Task details: Without any change, set down every record below.

BEGIN Data shown

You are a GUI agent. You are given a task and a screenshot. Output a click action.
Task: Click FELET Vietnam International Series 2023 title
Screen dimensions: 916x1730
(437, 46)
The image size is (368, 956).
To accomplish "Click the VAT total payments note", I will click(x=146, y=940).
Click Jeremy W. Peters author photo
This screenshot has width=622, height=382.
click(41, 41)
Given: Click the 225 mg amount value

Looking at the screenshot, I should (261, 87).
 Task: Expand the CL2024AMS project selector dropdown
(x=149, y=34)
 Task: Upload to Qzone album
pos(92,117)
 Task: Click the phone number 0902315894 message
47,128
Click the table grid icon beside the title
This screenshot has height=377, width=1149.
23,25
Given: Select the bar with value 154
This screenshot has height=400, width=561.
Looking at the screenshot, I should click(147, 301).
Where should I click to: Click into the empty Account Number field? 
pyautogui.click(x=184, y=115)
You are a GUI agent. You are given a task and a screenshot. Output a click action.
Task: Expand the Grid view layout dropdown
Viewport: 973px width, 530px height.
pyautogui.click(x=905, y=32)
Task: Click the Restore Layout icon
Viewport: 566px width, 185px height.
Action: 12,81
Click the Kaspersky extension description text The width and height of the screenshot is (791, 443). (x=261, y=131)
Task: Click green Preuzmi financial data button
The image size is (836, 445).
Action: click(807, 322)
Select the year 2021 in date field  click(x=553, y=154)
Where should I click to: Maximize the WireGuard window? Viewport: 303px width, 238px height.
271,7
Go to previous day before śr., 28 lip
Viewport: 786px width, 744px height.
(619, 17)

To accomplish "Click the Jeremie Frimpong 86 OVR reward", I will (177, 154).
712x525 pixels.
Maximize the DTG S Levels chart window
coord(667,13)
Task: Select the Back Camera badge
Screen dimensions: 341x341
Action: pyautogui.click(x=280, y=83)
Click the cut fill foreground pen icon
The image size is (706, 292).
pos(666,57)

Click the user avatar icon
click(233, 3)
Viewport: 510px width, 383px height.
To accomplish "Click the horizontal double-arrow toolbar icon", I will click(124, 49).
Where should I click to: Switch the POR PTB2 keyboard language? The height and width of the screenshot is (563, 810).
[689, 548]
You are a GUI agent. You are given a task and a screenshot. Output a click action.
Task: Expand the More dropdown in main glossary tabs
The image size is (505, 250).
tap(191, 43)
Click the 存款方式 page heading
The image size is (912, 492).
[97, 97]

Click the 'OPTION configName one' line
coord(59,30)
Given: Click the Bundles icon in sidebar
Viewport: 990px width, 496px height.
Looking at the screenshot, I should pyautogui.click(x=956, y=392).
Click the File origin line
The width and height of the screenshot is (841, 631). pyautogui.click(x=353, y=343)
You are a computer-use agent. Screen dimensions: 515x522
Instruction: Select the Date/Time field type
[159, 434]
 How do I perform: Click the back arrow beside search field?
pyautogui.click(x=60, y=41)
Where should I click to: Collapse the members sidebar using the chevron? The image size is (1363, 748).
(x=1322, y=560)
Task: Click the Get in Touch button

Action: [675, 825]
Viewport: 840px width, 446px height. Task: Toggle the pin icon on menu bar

END Data shown

Result for this task:
You are a GUI agent. You are given a task and a screenshot. Output a click action.
Task: Click FELET Vietnam International Series 2023 title
Screen dimensions: 916x1730
(437, 46)
The image size is (368, 956).
To accomplish "Click the VAT total payments note", I will click(x=146, y=940).
Click Jeremy W. Peters author photo
This screenshot has width=622, height=382.
click(41, 41)
Given: Click the 225 mg amount value

Looking at the screenshot, I should (261, 87).
 Task: Expand the CL2024AMS project selector dropdown
(x=149, y=34)
 Task: Upload to Qzone album
pos(92,117)
 Task: Click the phone number 0902315894 message
47,128
Click the table grid icon beside the title
This screenshot has height=377, width=1149.
23,25
Given: Select the bar with value 154
This screenshot has height=400, width=561.
Looking at the screenshot, I should click(147, 301).
Where should I click to: Click into the empty Account Number field? 
pyautogui.click(x=184, y=115)
You are a GUI agent. You are given a task and a screenshot. Output a click action.
Task: Expand the Grid view layout dropdown
Viewport: 973px width, 530px height.
pyautogui.click(x=905, y=32)
Task: Click the Restore Layout icon
Viewport: 566px width, 185px height.
Action: 12,81
Click the Kaspersky extension description text The width and height of the screenshot is (791, 443). (x=261, y=131)
Task: Click green Preuzmi financial data button
The image size is (836, 445).
Action: click(807, 322)
Select the year 2021 in date field  click(x=553, y=154)
Where should I click to: Maximize the WireGuard window? Viewport: 303px width, 238px height.
271,7
Go to previous day before śr., 28 lip
Viewport: 786px width, 744px height.
(619, 17)

To accomplish "Click the Jeremie Frimpong 86 OVR reward", I will (177, 154).
712x525 pixels.
Maximize the DTG S Levels chart window
coord(667,13)
Task: Select the Back Camera badge
Screen dimensions: 341x341
Action: pyautogui.click(x=280, y=83)
Click the cut fill foreground pen icon
The image size is (706, 292).
pos(666,57)

Click the user avatar icon
click(233, 3)
Viewport: 510px width, 383px height.
To accomplish "Click the horizontal double-arrow toolbar icon", I will click(124, 49).
Where should I click to: Switch the POR PTB2 keyboard language? The height and width of the screenshot is (563, 810).
[689, 548]
You are a GUI agent. You are given a task and a screenshot. Output a click action.
Task: Expand the More dropdown in main glossary tabs
The image size is (505, 250).
tap(191, 43)
Click the 存款方式 page heading
The image size is (912, 492).
[97, 97]

Click the 'OPTION configName one' line
coord(59,30)
Given: Click the Bundles icon in sidebar
Viewport: 990px width, 496px height.
Looking at the screenshot, I should pyautogui.click(x=956, y=392).
Click the File origin line
The width and height of the screenshot is (841, 631). pyautogui.click(x=353, y=343)
You are a computer-use agent. Screen dimensions: 515x522
Instruction: Select the Date/Time field type
[159, 434]
 How do I perform: Click the back arrow beside search field?
pyautogui.click(x=60, y=41)
Where should I click to: Collapse the members sidebar using the chevron? The image size is (1363, 748).
(x=1322, y=560)
Task: Click the Get in Touch button

Action: [675, 825]
Viewport: 840px width, 446px height. Task: Toggle the pin icon on menu bar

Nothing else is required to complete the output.